Sea lo que fuere, el amarillo domina en estas primeras pinceladas que da la primavera en el mundo vegetal. Observo que sauces y mimbres amarillean también intensamente antes de brotar. En las praderas cercanas al mar hay más plantas amarillas que de otros colores. Y hasta el muérdago volador, que parece colgar de los árboles todavía caducos del bosque como si hubiese caído del cielo, ofrece un amarillo contenido, pero indiscutible, en sus extrañas y redondas estructuras. En España no hay tanta leyenda en torno al gui, como le llaman al otro lado de los Pirineos. Nada menos que un capítulo dedica el último tomo de la magistral obra de Fraser El ramo de oro a ese parásito misterioso que anuncia a la vez desgracias y bienandanzas al hombre, según la superstición popular.

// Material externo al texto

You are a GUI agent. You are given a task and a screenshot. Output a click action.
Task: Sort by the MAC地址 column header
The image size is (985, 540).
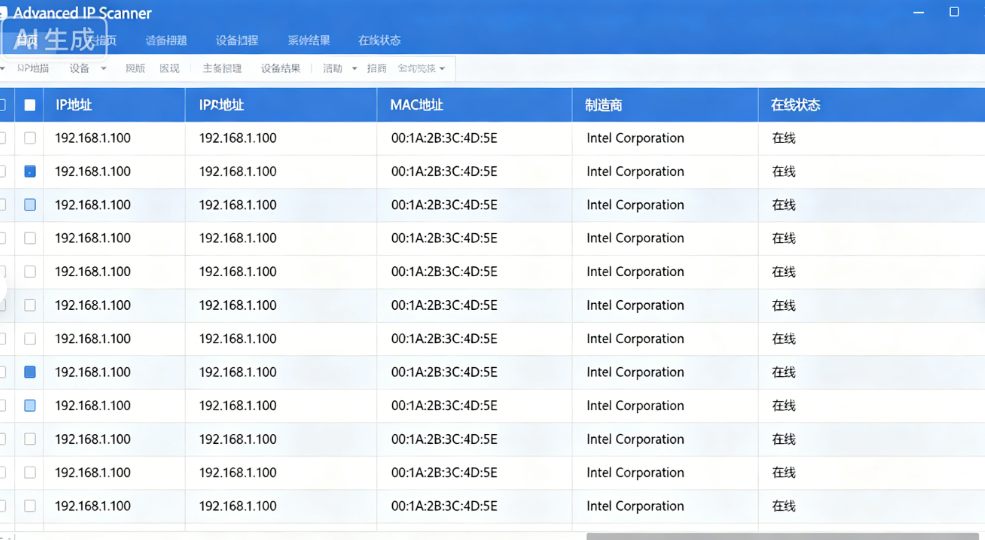417,105
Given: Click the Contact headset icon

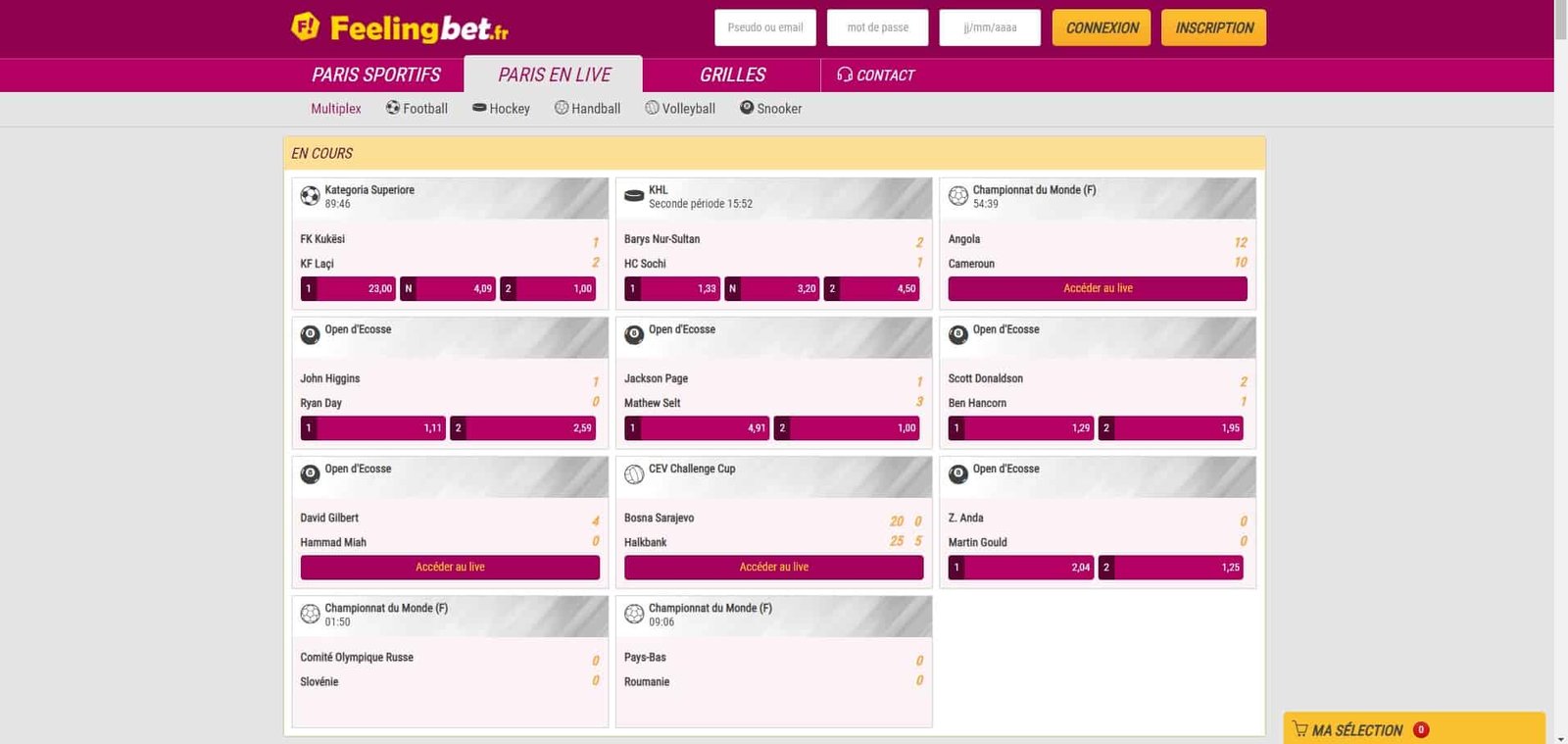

¿Cuál es el sentido oculto de esta floración gualda de la biología vegetal que contemplé en mí corta visita norteña? ¿Serán los hombres de ciencia o los hombres del pálpito intuitivo quienes lleguen con más penetración a la raíz última de las cosas? De vuelta a mi casa madrileña abro por azar una antología de verso moderno castellano y me encuentro con la síntesis que hace el poeta de la misma pregunta que yo me formulaba: "Primero fue lo amarillo / antes que la rosa y el lirio. / Primero fue la tristeza / del amarillo elemental / y antes que toda la belleza / mortal ... Sí, primero fue lo amarillo antes que el rojo de la rosa y que el blanco del lirio". Dámaso Alonso compuso este breve poema, que se llama Daffodil.

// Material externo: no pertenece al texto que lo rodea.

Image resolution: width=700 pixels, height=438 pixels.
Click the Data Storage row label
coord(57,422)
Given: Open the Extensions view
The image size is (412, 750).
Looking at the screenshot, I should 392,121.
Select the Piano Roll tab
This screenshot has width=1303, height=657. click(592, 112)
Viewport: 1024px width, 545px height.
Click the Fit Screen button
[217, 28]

La xantofila, como la llamó Berzelius, es el pigmento que acompaña a la clorofila en los momentos de gravidez que precede a la eclosión general, y que traerá consigo la abigarrada riqueza colorista de la primavera plenaria.

Los siete colores del espectro participarán entonces en las fiestas de color campestres que inspiraban a Botticelli en la Toscana de abril. Pero el poeta lo resumió concisamente: primero fue la flor amarilla.